Flathead pet clinic draws fire from vet 

A volunteer group dedicated to lowering the number of unwanted cats and dogs killed each year has been called to Helena to answer a complaint filed against them by a veterinarian who participated in a spay/neuter event in the Flathead Valley last fall. The hearing before the Montana Board of Veterinary Medicine is scheduled for 9:45 a.m. Friday in Helena. It will be open to the public at the insistence of the Western Montana Spay/Neuter Task Force.

In the past three years the task force has conducted 31 free clinics, spaying and neutering more than 5,500 cats and dogs. Forty-five veterinarians from around the nation have participated in those clinics that have taken place in Montana communities, on six of the state’s seven Indian reservations and at the state hospital at Warm Springs.

Dr. Lesley Colby and her assistant participated in the first day of a two-day clinic held in Kalispell Sept. 11-12, 1999. Neither worked the second day. Colby filed a compliant on Sept. 16. She moved to Virginia on Sept. 30.

According to Colby’s five-page complaint, controlled drugs were not secured properly during surgery, background checks were not required for volunteers working in the surgical area, untrained assistants worked with the animals, a veterinary assistant performed neuters on cats, sanitary conditions and equipment were not up to her standard, pet owners supervised their animals’ recoveries and children were allowed in every portion of the clinic.

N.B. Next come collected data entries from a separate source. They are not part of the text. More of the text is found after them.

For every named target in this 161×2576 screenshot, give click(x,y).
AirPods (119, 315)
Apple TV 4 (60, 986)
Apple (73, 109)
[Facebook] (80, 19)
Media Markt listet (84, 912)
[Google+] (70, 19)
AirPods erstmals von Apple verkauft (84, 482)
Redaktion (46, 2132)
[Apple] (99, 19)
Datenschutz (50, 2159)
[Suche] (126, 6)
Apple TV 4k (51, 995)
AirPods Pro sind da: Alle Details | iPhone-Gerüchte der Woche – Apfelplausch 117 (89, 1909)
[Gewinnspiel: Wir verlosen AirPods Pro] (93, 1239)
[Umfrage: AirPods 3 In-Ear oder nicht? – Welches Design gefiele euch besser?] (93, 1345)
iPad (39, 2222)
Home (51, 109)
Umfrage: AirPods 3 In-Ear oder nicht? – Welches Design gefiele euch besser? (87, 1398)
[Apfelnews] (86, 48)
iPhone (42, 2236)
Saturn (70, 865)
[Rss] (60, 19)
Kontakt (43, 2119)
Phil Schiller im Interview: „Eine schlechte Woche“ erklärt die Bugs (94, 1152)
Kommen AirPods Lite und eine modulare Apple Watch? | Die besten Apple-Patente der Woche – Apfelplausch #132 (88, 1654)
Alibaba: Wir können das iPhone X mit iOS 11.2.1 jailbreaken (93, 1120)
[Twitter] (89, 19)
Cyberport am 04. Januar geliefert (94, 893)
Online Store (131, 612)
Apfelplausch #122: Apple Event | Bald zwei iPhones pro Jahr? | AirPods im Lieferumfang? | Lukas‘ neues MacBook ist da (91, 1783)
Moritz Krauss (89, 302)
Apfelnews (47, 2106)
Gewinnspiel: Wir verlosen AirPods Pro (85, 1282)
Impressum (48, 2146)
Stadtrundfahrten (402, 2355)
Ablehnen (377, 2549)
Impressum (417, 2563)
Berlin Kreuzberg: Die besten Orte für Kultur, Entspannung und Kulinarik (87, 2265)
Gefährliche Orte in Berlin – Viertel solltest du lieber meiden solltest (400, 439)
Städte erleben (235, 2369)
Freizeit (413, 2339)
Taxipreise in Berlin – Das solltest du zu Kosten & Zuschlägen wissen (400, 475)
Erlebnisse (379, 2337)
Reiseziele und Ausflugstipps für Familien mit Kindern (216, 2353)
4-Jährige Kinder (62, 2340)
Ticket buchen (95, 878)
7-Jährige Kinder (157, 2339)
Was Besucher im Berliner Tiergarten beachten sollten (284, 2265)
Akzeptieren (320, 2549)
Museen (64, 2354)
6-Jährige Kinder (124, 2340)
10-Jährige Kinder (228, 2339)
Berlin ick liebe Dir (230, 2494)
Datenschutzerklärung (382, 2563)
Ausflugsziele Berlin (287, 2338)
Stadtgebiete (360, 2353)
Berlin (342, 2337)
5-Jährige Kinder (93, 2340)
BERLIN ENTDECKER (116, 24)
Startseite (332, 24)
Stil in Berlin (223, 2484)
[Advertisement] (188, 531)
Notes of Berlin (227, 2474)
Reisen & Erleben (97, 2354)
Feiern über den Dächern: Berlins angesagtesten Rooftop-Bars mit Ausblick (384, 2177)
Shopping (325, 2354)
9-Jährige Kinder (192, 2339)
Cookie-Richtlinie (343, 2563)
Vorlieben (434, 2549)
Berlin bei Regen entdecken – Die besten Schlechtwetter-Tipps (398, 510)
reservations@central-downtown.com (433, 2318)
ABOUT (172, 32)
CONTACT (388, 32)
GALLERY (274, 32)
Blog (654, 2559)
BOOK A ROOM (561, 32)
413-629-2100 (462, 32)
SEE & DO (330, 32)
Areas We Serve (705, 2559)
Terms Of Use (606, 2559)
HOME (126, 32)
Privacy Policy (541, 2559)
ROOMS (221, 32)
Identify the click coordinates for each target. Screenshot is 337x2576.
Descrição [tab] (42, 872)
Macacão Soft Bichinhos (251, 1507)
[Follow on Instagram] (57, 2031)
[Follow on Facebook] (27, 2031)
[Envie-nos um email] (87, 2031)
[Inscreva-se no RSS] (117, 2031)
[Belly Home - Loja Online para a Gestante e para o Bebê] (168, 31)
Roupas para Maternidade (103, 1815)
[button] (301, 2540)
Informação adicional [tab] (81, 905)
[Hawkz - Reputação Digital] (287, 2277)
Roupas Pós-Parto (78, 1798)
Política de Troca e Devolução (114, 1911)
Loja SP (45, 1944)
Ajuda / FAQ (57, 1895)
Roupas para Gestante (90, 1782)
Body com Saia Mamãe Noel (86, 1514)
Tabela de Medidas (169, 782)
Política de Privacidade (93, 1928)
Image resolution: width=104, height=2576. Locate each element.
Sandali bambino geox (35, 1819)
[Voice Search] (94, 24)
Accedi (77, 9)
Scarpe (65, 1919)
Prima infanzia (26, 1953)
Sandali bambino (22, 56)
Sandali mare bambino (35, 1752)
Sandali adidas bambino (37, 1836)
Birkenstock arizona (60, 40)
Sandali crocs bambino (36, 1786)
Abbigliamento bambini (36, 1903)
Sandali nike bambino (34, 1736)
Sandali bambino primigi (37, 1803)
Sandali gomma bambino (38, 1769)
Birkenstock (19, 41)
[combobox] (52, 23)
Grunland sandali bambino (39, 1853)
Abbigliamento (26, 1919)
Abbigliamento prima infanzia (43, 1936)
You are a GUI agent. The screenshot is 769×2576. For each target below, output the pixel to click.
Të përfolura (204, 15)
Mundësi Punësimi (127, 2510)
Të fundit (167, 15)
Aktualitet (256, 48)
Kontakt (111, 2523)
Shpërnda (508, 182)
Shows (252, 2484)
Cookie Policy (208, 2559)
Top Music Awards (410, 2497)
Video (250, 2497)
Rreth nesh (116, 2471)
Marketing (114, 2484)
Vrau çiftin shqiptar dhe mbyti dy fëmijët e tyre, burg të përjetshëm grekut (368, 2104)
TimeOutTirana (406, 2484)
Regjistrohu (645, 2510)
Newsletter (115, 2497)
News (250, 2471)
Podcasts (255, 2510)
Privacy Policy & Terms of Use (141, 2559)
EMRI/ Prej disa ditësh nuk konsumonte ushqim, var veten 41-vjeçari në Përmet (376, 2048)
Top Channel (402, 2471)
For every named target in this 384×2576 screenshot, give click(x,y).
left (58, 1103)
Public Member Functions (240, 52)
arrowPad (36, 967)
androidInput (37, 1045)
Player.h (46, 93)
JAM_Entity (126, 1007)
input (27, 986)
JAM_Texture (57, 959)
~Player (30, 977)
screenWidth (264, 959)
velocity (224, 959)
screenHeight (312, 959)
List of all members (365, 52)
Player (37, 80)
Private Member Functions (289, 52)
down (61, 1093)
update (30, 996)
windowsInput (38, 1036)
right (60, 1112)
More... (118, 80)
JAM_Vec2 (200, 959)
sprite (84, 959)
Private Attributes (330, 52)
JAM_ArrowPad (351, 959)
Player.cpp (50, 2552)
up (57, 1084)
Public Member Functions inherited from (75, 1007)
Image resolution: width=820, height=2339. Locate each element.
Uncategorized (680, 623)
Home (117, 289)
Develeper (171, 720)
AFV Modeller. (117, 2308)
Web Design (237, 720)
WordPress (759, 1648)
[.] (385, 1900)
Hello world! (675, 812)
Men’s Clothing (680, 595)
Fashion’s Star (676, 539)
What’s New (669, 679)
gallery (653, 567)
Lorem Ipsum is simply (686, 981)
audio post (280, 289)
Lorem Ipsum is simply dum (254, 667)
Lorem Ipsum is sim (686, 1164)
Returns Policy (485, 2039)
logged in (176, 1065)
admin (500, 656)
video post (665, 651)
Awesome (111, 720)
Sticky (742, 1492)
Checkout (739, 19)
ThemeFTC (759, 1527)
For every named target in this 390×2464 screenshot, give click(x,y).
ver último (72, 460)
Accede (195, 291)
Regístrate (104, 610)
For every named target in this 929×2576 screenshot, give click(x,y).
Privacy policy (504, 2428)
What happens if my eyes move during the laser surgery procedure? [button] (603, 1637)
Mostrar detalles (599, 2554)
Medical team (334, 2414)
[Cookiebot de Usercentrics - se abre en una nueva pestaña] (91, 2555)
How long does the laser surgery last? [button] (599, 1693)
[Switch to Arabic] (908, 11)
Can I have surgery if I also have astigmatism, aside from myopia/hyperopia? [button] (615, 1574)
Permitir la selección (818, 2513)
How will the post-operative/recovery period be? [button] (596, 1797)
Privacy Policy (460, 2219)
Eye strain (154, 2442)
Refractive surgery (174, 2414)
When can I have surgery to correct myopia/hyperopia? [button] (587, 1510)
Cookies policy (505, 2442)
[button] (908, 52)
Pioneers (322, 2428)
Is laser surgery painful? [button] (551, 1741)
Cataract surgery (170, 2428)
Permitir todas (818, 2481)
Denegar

But according to a rebuttal letter written by Charles Hansberry, attorney for the task force, everything in Colby’s complaint is exactly what the spay/neuter events try to accomplish. The events, he says, are part education, part awareness training, and part mobile MASH unit, performing high-volume surgeries in a short period of time.

“It is disappointing that Dr. Colby was so focused on finding aspects to criticize, that she missed the entire point of involving the community as a whole in the clinic,” Hansberry wrote in his letter to the board.

In the Kalispell clinic, 390 dogs and cats were spayed and neutered in two days. In comparison, a six-day clinic in November 1998 on the Flathead Indian Reservation resulted in 1,336 dogs and cats being spayed and neutered. From January 1998 to November, the reservation’s Animal Control Officer had to destroy more than 600 unwanted dogs. In the year since the task force clinic, he has only destroyed 26 dogs. In 1998, the Mission Valley animal shelter took in 6,037 animals. In 1999, they took in only 672.